In November 2022, for the first time in a nearly a decade, an election in Israel had a decisive outcome. The government that emerged from that election two months later was instantly unacceptable to other Israelis, who have since taken to the streets.
Over the past two months, the question I have been asked more than any other is: Can you explain what’s going on in Israel? The answer is not difficult: The right is seeking to enact an activist agenda, and that agenda angers, alarms, and/or terrifies everybody who didn’t vote for the parties of the right.
Those parties, together with the Likud party under the leadership of Benjamin Netanyahu, won 64 seats in the 120-seat Knesset. Thus, the results constituted a winning margin for the Netanyahu bloc of about 3 percent, roughly the same spread that separated George W. Bush from John Kerry in 2004.
The Sixth Time is the Charm
This was the sixth national election in Israel since 2013, a year in which Netanyahu’s coalition scored 68 seats. That seven-seat margin appears to be a colossal majority by today’s standards, but that seemingly strong government lasted only 18 months. Netanyahu found it necessary to call early elections in 2015, and they went badly for him; his new coalition hit only the bare 61-seat minimum. From 2015 to 2019, Bibi hung on, defying electoral gravity by deploying dazzling political skills that kept his own always restive right flank from bringing his government down while concentrating his attention on foreign-policy matters that were decidedly nonideological.
Then an inconclusive election in 2019 ushered in a period of staggering political and partisan stagnation during which four more elections were held. Netanyahu, who led a caretaker government, spent the years between 2019 and 2021 holding on to power like Harold Lloyd clinging to the minute hand of the skyscraper clock above Los Angeles. In 2021, a coalition united solely in its desire to unseat Netanyahu managed to glom itself together in slapdash fashion for a year or so, until it could no longer survive its internal contradictions. And finally, when the dust settled in the early morning of November 2, 2022, the anti-Bibi forces had fallen short and Netanyahu had won the day.
The "Bibi Bloc"
It’s easy to see how an election in which the “Bibi bloc” not only prevailed but did so by three seats might feel to the victors like an overwhelming national endorsement of their goals and aims. That view was only strengthened by the petty weakness of some pretty blatant sore-loser arguments. The most ludicrous was that Bibi had received only 30,000 more votes in aggregate than the anti-Bibi bloc. Um, no. Hundreds of thousands of ballots were cast for two major Arab parties, Balad and Hadash-Ta’al, and those votes cannot be assigned to the anti-Bibi team because those parties would never agree to be part of any government (nor could any government have them).

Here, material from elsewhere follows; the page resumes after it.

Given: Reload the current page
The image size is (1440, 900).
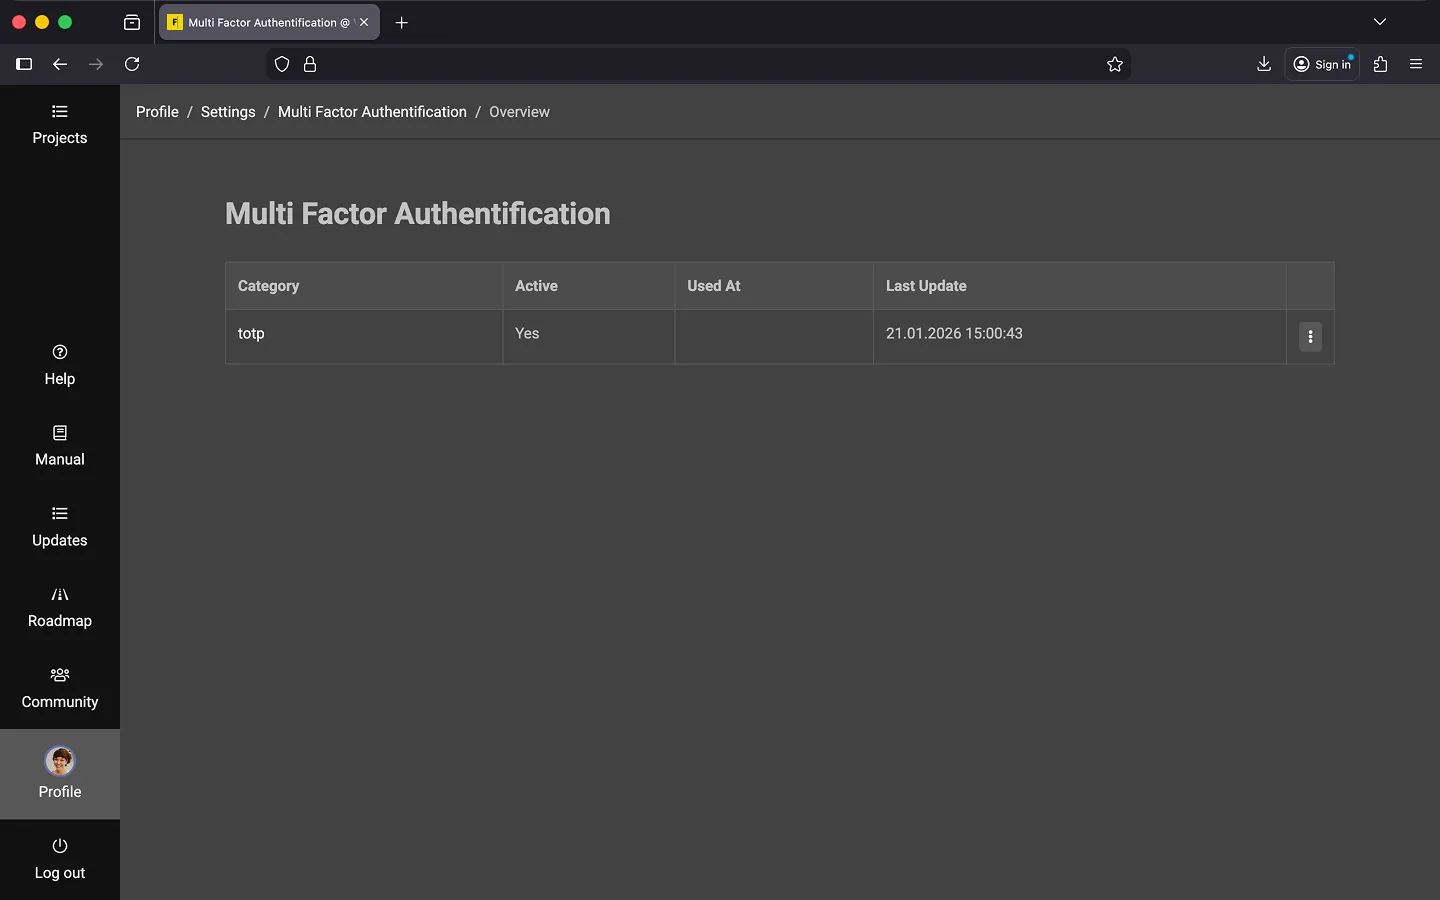Looking at the screenshot, I should click(132, 64).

They cannot be assigned to the anti-Bibi camp because they are fundamentally in the anti-Israel camp.
The simple fact was that the domestic political stalemate inside Israel had finally come to an end. The right won. And there were a lot of pent-up policy desires, partisan and in-group interests, and just the simple desire to stick it to the other team that exploded outward during the negotiations over the new government’s composition. As soon as the new team was sworn in, it hit the ground running.
Now, it is entirely normal for a winning government to come into office eager to implement the policies it ran on, even if those policies are controversial. We need to keep that fact in the front of our minds as we consider the behavior of Israel’s leftist body politic and the intellectual elite since the government took power. It is the people in the streets who are behaving in unprecedented ways in a functioning democracy, not the democratically elected government they oppose.

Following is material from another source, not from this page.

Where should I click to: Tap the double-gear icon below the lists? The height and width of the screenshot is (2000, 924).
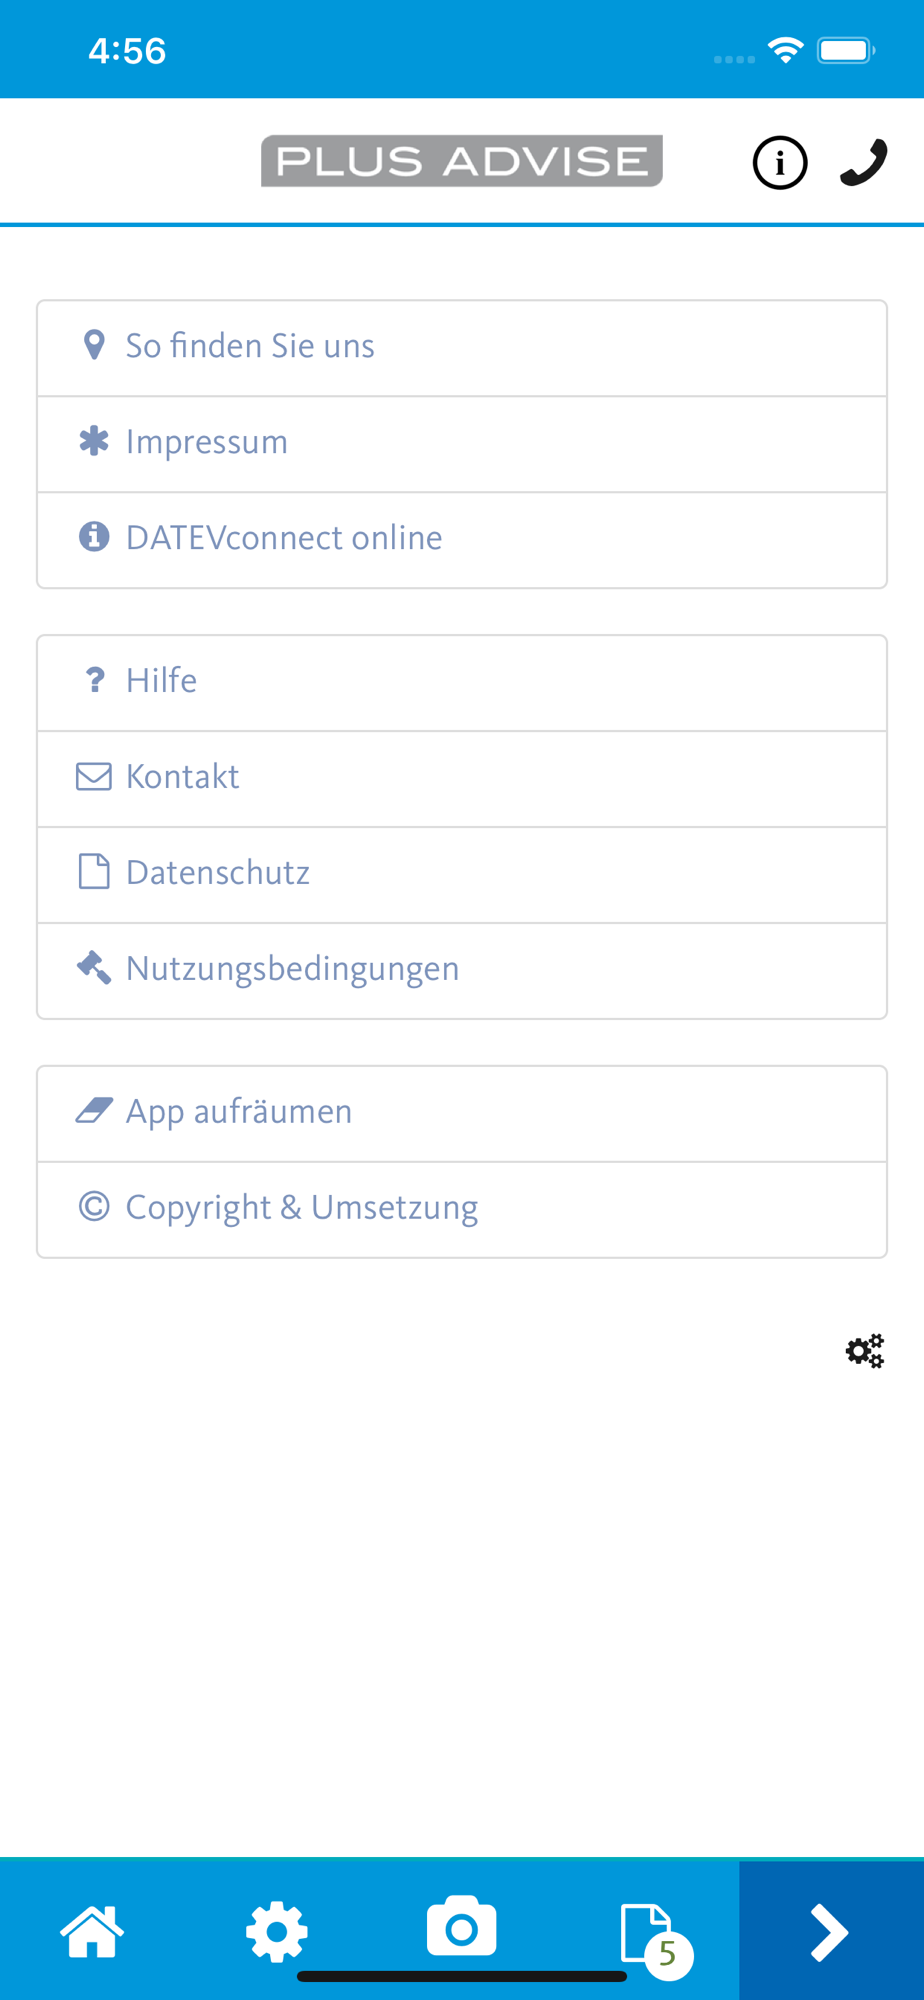[x=865, y=1351]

The people in the streets are claiming that the new government’s proposed policies amount to a coup against Israel’s governing system. That is rich in irony. By attempting to use mob action to change the rules of the very game they would happily have endorsed had the election results gone their way, it is the protesters who are seeking extra-democratic change, not the government.
This government came to power through the same process as every other government in Israel’s history. Had the situation been reversed—had rightists taken to the streets against a legitimately elected left-of-center government—everyone from Haaretz’s anti-Zionists to Danny Gordis would have been awash in outrage at the attempt to interfere with proper democratic processes. But the protesters believe (or at least enough of them believe) that their country’s descent into fascism and tyranny is upon them, and they are therefore in the right. The emergency they perceive has not only liberated them from conventional norms; in their minds, it has elevated their cause into a crusade.

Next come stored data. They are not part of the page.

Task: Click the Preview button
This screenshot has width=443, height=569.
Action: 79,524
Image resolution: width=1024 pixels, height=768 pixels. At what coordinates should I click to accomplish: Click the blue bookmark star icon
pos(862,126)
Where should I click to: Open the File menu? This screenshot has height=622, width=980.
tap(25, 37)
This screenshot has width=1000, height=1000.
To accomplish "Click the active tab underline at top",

These protests are not righteous. They are self-righteous.
A Colossal Mistake
And yet, it is also clear that the new government’s flurry of activity was a colossal mistake.
After seven years of profound political stagnation, a country cannot simply go from zero to 60 in one direction in a minute—and certainly not with a three-seat majority, which, though decisive, is not a game-changing landslide by any means. The gears of power grew rusty, the political machinery grew sluggish, and when the ignition was turned on and the government slammed on the gas pedal, the engine caught fire—and not in the part of the car most of us would have expected.
What we thought was that the trouble would come from the new government’s policies toward the West Bank, East Jerusalem, and the Temple Mount. Indeed, among Jewish liberals and leftists, the government induced a performative panic even before it was sworn in, typified by my own (now-ex-) rabbi announcing in the virtual pages of the Forward that he would no longer recite the prayer for the State of Israel at my (now-ex-) shul because the new government was “dastardly” when it came to its views of Arabs, the West Bank, and the (long-ex) “peace process.” And yet the first move related to those matters—a trip to the Temple Mount by the incendiary Itamar Ben-Gvir—produced no blowback. What’s more, the first real challenge faced by the government on the West Bank came not from its extreme ministers but through the testing of its resolve by Palestinian terrorists. That, in turn, led to extreme anti-Palestinian rhetoric from those extreme ministers, which immediately became part of the growing indictment of this nascent government.hn spoke for me here many years ago. I invited his father, Norman, but he demurred due to age and health factors.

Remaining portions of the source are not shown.